This Old Man, He Teaches History

From a Wall Street Journal commentary by Wight Martindale Jr. headlined “This Old Man, He Teaches History”:

I am 83, still functioning but past my prime. Most of the college professors and high-school teachers in my cohort have already been shuffled out of the classroom. I concede I shouldn’t be running for president or chairman of a board at my age. I’m terrible at understanding new trends and technologies. But history and literature—the events and works of the past—don’t change at all. All we can do is to try to understand why long-gone people did what they did and said what they said.

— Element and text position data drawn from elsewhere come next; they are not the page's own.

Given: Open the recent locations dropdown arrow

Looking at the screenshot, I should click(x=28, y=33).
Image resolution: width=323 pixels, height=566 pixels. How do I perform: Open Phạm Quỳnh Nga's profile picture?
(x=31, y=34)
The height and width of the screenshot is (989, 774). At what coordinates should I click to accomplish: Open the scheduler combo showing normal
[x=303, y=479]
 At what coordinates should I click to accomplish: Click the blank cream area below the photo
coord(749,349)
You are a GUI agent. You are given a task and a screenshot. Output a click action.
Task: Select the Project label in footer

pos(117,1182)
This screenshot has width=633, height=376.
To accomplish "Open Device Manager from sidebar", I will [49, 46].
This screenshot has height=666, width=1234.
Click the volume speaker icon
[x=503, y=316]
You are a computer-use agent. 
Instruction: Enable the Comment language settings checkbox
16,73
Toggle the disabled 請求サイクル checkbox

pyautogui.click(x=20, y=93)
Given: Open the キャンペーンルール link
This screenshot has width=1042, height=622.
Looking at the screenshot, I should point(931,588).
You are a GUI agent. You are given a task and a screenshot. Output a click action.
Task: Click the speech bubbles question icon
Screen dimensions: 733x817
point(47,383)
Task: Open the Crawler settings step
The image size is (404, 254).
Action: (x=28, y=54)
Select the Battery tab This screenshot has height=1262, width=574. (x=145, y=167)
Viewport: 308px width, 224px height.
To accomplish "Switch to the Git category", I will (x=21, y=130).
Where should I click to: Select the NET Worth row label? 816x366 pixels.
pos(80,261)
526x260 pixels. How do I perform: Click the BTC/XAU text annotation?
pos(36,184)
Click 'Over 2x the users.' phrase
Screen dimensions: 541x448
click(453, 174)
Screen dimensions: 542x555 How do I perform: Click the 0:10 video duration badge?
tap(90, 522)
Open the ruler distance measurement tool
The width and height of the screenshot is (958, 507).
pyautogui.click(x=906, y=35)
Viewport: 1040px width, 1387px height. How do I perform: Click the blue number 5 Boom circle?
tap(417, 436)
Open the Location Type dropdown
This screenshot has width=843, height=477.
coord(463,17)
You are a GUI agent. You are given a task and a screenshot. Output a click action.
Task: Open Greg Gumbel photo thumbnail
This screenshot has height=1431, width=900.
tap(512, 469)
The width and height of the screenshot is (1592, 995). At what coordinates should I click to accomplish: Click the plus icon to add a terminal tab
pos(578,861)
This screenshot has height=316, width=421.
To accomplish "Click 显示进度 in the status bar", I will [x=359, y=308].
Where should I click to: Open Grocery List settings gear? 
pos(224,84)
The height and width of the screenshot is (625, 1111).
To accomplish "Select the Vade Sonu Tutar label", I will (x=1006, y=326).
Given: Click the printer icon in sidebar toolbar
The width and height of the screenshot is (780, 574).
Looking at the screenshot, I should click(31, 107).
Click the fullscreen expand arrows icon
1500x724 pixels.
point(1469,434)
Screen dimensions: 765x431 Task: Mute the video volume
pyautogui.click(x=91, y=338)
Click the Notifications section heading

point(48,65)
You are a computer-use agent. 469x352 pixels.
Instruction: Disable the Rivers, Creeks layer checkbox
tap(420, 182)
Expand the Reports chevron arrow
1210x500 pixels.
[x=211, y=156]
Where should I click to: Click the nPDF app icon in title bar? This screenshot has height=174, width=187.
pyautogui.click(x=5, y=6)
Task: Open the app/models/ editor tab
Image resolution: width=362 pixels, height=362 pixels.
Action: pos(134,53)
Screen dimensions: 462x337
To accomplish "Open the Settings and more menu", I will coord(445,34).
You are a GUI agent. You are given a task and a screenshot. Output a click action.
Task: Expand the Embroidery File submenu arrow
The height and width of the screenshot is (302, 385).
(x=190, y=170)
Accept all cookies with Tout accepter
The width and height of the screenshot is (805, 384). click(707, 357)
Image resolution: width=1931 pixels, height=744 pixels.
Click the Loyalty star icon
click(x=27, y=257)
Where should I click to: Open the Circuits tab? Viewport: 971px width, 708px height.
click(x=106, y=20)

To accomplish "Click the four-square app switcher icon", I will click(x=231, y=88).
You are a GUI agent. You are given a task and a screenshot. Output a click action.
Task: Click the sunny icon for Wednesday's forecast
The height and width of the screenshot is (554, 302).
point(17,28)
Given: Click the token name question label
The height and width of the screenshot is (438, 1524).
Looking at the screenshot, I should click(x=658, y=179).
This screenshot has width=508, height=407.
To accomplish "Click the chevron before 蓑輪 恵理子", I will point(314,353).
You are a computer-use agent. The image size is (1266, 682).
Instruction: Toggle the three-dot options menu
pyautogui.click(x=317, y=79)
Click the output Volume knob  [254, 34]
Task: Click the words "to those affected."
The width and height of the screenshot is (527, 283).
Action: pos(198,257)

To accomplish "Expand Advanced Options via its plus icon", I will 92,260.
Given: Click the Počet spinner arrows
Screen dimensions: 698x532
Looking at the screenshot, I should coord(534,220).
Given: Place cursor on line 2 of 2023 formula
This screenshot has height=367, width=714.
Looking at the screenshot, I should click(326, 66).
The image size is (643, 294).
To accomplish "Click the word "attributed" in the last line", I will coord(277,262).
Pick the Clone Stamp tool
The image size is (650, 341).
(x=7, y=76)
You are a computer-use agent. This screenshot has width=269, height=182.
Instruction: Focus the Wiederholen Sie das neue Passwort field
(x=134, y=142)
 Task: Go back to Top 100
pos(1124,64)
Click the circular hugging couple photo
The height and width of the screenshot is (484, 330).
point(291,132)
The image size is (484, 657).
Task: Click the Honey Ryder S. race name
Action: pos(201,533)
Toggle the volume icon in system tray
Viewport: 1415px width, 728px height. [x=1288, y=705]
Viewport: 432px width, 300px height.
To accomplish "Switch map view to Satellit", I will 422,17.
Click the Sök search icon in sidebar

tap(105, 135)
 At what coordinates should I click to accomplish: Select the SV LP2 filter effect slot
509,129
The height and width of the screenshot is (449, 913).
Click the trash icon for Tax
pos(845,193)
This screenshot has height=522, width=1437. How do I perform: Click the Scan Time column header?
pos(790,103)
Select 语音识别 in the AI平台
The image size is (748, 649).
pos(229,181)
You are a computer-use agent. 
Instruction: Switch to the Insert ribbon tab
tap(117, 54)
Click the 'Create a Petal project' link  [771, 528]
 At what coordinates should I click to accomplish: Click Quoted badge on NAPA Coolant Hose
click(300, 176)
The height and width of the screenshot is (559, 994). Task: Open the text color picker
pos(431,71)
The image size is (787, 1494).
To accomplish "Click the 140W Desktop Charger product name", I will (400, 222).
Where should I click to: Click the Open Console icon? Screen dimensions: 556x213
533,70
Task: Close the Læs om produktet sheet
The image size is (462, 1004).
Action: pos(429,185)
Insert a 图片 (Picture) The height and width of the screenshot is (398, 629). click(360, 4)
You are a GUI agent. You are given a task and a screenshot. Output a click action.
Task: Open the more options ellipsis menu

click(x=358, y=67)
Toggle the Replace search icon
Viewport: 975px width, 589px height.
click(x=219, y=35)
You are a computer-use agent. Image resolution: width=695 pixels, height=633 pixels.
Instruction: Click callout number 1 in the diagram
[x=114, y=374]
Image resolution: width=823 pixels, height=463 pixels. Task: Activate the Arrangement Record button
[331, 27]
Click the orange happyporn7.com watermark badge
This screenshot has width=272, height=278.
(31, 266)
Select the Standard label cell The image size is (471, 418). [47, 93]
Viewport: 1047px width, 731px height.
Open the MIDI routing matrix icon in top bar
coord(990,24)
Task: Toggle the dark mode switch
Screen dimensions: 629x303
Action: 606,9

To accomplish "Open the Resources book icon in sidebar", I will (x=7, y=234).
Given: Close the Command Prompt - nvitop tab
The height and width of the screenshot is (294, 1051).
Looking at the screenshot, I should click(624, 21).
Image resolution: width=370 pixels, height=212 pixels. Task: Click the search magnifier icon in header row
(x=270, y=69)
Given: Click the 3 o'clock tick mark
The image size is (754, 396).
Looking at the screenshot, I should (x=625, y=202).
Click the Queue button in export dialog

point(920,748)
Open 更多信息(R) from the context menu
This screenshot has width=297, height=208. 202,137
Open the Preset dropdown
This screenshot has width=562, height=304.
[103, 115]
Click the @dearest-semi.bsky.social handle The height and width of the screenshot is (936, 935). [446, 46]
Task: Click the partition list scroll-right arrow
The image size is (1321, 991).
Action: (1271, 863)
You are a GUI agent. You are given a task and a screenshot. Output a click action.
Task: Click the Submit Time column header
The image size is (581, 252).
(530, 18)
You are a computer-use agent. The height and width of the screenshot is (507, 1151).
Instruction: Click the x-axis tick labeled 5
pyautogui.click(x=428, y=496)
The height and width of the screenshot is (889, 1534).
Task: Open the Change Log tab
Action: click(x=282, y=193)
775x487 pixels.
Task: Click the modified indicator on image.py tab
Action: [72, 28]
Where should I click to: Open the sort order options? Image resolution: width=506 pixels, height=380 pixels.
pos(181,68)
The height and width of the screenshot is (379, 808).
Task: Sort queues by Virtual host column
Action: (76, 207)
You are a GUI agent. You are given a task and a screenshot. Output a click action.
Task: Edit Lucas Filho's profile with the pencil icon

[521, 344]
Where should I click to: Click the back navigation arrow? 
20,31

That’s where guys like me come in. Old people are good at looking back because our lives are made up almost entirely of the past. We think about it all the time. We know that our futures are likely to be brief. The Greeks called it paideia, the passing of traditions and customs to the next generation. Youth always rebels against age—the Olympians had to defeat the Titans—but Prometheus, a Titan, brought us fire.

Young people usually don’t think about the past. They should be running things today because tomorrow is their concern, not mine. Teaching history and literature, on the other hand, begins with perspective—something older people should be good at.

Here’s rule No. 1: Survey courses are the most important classes taught in high school and college. In English literature it’s “Beowulf” to Virginia Woolf—or maybe up to Seamus Heaney and Czeslaw Milosz. But nothing from the past 20 years. We simply haven’t had the time to sort all that out. John Donne doesn’t sound like Alexander Pope, who doesn’t sound like Percy Shelley, who doesn’t sound like Robert Browning, who doesn’t sound like T.S. Eliot. With a little time and guidance, kids can figure all this out. Charles Dickens doesn’t view the world the way Jane Austen does.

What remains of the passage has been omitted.